◆ Saved entries
- - - - -

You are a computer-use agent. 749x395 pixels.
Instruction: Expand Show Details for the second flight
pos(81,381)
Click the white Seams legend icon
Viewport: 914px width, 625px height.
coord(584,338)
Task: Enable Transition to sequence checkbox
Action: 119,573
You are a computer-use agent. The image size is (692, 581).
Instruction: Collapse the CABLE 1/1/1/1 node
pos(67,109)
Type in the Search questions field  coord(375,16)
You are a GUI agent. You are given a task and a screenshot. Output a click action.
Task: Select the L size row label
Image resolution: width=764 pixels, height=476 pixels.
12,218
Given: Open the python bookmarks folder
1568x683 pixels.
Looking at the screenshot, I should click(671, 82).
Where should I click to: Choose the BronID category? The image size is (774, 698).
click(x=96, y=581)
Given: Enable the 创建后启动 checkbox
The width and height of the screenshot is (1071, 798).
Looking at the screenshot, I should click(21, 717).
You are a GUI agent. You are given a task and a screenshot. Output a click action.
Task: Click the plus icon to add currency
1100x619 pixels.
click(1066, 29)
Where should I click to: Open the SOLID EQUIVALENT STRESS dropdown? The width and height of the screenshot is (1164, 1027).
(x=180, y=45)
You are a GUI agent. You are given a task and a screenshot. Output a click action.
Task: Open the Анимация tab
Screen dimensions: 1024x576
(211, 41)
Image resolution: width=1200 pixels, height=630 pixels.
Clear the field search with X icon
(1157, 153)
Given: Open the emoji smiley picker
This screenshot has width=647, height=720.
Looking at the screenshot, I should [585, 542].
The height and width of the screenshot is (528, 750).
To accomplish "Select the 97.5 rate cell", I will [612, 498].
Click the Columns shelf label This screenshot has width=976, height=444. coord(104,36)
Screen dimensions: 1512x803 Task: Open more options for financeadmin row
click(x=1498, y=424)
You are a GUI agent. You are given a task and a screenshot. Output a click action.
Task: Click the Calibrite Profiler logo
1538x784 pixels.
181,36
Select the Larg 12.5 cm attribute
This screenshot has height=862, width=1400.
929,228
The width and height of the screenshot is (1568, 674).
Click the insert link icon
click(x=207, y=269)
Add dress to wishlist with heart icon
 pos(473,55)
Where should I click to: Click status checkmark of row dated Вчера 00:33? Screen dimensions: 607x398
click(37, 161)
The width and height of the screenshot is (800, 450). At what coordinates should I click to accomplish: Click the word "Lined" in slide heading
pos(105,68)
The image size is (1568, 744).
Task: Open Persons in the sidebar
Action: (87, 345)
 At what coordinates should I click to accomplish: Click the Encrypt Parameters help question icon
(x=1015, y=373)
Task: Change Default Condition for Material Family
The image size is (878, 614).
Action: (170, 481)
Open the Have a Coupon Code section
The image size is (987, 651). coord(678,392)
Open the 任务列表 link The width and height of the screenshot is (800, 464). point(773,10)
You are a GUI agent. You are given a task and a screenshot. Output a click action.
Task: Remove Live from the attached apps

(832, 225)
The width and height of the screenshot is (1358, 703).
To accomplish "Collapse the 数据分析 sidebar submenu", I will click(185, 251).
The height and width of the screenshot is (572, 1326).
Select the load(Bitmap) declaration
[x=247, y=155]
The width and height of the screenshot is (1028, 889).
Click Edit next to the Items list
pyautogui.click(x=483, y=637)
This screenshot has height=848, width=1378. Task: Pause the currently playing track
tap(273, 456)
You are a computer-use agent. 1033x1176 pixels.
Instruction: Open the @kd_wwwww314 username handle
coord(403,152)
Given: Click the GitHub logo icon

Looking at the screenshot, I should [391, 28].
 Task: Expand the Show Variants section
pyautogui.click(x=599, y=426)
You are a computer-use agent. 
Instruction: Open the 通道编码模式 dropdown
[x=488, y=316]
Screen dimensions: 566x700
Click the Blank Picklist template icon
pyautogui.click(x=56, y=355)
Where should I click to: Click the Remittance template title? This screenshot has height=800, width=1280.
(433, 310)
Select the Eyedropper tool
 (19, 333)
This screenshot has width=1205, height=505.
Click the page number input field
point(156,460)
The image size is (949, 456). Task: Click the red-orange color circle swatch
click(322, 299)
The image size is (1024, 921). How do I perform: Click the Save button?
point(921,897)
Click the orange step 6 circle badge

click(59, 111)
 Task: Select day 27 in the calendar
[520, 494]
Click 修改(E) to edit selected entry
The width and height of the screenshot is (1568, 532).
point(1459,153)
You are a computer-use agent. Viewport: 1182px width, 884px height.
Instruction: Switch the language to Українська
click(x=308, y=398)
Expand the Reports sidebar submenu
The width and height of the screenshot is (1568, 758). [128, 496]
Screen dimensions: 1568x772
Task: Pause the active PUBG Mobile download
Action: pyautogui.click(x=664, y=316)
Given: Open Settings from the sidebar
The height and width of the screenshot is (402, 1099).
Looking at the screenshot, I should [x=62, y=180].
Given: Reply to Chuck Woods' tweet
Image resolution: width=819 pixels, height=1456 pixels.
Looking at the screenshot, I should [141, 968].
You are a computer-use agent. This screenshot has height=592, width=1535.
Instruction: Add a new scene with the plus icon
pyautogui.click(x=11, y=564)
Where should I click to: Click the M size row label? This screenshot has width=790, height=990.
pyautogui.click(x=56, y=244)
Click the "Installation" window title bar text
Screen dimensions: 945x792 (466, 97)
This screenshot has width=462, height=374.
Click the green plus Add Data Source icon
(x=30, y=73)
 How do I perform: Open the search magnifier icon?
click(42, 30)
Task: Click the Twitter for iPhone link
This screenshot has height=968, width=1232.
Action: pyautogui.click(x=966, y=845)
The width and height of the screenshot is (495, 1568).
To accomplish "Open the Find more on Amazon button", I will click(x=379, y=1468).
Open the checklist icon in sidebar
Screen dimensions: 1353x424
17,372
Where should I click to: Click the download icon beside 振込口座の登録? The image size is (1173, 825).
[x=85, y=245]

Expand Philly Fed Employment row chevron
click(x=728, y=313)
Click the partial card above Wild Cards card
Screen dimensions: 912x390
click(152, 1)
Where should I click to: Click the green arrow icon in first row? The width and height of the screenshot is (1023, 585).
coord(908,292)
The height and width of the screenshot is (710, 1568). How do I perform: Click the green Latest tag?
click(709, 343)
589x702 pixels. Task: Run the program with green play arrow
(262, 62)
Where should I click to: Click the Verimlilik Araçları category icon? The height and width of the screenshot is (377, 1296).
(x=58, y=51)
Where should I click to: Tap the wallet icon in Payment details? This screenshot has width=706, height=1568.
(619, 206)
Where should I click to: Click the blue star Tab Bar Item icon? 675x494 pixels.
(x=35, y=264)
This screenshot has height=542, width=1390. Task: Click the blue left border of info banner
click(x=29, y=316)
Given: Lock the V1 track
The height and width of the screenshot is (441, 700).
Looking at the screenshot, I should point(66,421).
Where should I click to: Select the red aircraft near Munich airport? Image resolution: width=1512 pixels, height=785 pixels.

- - - - -

◆ WORK REQUEST
Please copy out each entry exactly as it appears above.

◆ EXERCISE RESULT
You are a computer-use agent. 749x395 pixels.
Instruction: Expand Show Details for the second flight
pos(81,381)
Click the white Seams legend icon
Viewport: 914px width, 625px height.
coord(584,338)
Task: Enable Transition to sequence checkbox
Action: 119,573
You are a computer-use agent. The image size is (692, 581).
Instruction: Collapse the CABLE 1/1/1/1 node
pos(67,109)
Type in the Search questions field  coord(375,16)
You are a GUI agent. You are given a task and a screenshot. Output a click action.
Task: Select the L size row label
Image resolution: width=764 pixels, height=476 pixels.
12,218
Given: Open the python bookmarks folder
1568x683 pixels.
Looking at the screenshot, I should click(671, 82).
Where should I click to: Choose the BronID category? The image size is (774, 698).
click(x=96, y=581)
Given: Enable the 创建后启动 checkbox
The width and height of the screenshot is (1071, 798).
Looking at the screenshot, I should click(21, 717).
You are a GUI agent. You are given a task and a screenshot. Output a click action.
Task: Click the plus icon to add currency
1100x619 pixels.
click(1066, 29)
Where should I click to: Open the SOLID EQUIVALENT STRESS dropdown? The width and height of the screenshot is (1164, 1027).
(x=180, y=45)
You are a GUI agent. You are given a task and a screenshot. Output a click action.
Task: Open the Анимация tab
Screen dimensions: 1024x576
(211, 41)
Image resolution: width=1200 pixels, height=630 pixels.
Clear the field search with X icon
(1157, 153)
Given: Open the emoji smiley picker
This screenshot has width=647, height=720.
Looking at the screenshot, I should [585, 542].
The height and width of the screenshot is (528, 750).
To accomplish "Select the 97.5 rate cell", I will [612, 498].
Click the Columns shelf label This screenshot has width=976, height=444. coord(104,36)
Screen dimensions: 1512x803 Task: Open more options for financeadmin row
click(x=1498, y=424)
You are a GUI agent. You are given a task and a screenshot. Output a click action.
Task: Click the Calibrite Profiler logo
1538x784 pixels.
181,36
Select the Larg 12.5 cm attribute
This screenshot has height=862, width=1400.
929,228
The width and height of the screenshot is (1568, 674).
Click the insert link icon
click(x=207, y=269)
Add dress to wishlist with heart icon
 pos(473,55)
Where should I click to: Click status checkmark of row dated Вчера 00:33? Screen dimensions: 607x398
click(37, 161)
The width and height of the screenshot is (800, 450). At what coordinates should I click to accomplish: Click the word "Lined" in slide heading
pos(105,68)
The image size is (1568, 744).
Task: Open Persons in the sidebar
Action: (87, 345)
 At what coordinates should I click to accomplish: Click the Encrypt Parameters help question icon
(x=1015, y=373)
Task: Change Default Condition for Material Family
The image size is (878, 614).
Action: (170, 481)
Open the Have a Coupon Code section
The image size is (987, 651). coord(678,392)
Open the 任务列表 link The width and height of the screenshot is (800, 464). point(773,10)
You are a GUI agent. You are given a task and a screenshot. Output a click action.
Task: Remove Live from the attached apps

(832, 225)
The width and height of the screenshot is (1358, 703).
To accomplish "Collapse the 数据分析 sidebar submenu", I will click(185, 251).
The height and width of the screenshot is (572, 1326).
Select the load(Bitmap) declaration
[x=247, y=155]
The width and height of the screenshot is (1028, 889).
Click Edit next to the Items list
pyautogui.click(x=483, y=637)
This screenshot has height=848, width=1378. Task: Pause the currently playing track
tap(273, 456)
You are a computer-use agent. 1033x1176 pixels.
Instruction: Open the @kd_wwwww314 username handle
coord(403,152)
Given: Click the GitHub logo icon

Looking at the screenshot, I should [391, 28].
 Task: Expand the Show Variants section
pyautogui.click(x=599, y=426)
You are a computer-use agent. 
Instruction: Open the 通道编码模式 dropdown
[x=488, y=316]
Screen dimensions: 566x700
Click the Blank Picklist template icon
pyautogui.click(x=56, y=355)
Where should I click to: Click the Remittance template title? This screenshot has height=800, width=1280.
(433, 310)
Select the Eyedropper tool
 (19, 333)
This screenshot has width=1205, height=505.
Click the page number input field
point(156,460)
The image size is (949, 456). Task: Click the red-orange color circle swatch
click(322, 299)
The image size is (1024, 921). How do I perform: Click the Save button?
point(921,897)
Click the orange step 6 circle badge

click(59, 111)
 Task: Select day 27 in the calendar
[520, 494]
Click 修改(E) to edit selected entry
The width and height of the screenshot is (1568, 532).
point(1459,153)
You are a computer-use agent. Viewport: 1182px width, 884px height.
Instruction: Switch the language to Українська
click(x=308, y=398)
Expand the Reports sidebar submenu
The width and height of the screenshot is (1568, 758). [128, 496]
Screen dimensions: 1568x772
Task: Pause the active PUBG Mobile download
Action: pyautogui.click(x=664, y=316)
Given: Open Settings from the sidebar
The height and width of the screenshot is (402, 1099).
Looking at the screenshot, I should [x=62, y=180].
Given: Reply to Chuck Woods' tweet
Image resolution: width=819 pixels, height=1456 pixels.
Looking at the screenshot, I should [141, 968].
You are a computer-use agent. This screenshot has height=592, width=1535.
Instruction: Add a new scene with the plus icon
pyautogui.click(x=11, y=564)
Where should I click to: Click the M size row label? This screenshot has width=790, height=990.
pyautogui.click(x=56, y=244)
Click the "Installation" window title bar text
Screen dimensions: 945x792 (466, 97)
This screenshot has width=462, height=374.
Click the green plus Add Data Source icon
(x=30, y=73)
 How do I perform: Open the search magnifier icon?
click(42, 30)
Task: Click the Twitter for iPhone link
This screenshot has height=968, width=1232.
Action: pyautogui.click(x=966, y=845)
The width and height of the screenshot is (495, 1568).
To accomplish "Open the Find more on Amazon button", I will click(x=379, y=1468).
Open the checklist icon in sidebar
Screen dimensions: 1353x424
17,372
Where should I click to: Click the download icon beside 振込口座の登録? The image size is (1173, 825).
[x=85, y=245]

Expand Philly Fed Employment row chevron
click(x=728, y=313)
Click the partial card above Wild Cards card
Screen dimensions: 912x390
click(152, 1)
Where should I click to: Click the green arrow icon in first row? The width and height of the screenshot is (1023, 585).
coord(908,292)
The height and width of the screenshot is (710, 1568). How do I perform: Click the green Latest tag?
click(709, 343)
589x702 pixels. Task: Run the program with green play arrow
(262, 62)
Where should I click to: Click the Verimlilik Araçları category icon? The height and width of the screenshot is (377, 1296).
(x=58, y=51)
Where should I click to: Tap the wallet icon in Payment details? This screenshot has width=706, height=1568.
(619, 206)
Where should I click to: Click the blue star Tab Bar Item icon? 675x494 pixels.
(x=35, y=264)
This screenshot has height=542, width=1390. Task: Click the blue left border of info banner
click(x=29, y=316)
Given: Lock the V1 track
The height and width of the screenshot is (441, 700).
Looking at the screenshot, I should point(66,421).
Where should I click to: Select the red aircraft near Munich airport? Image resolution: width=1512 pixels, height=785 pixels.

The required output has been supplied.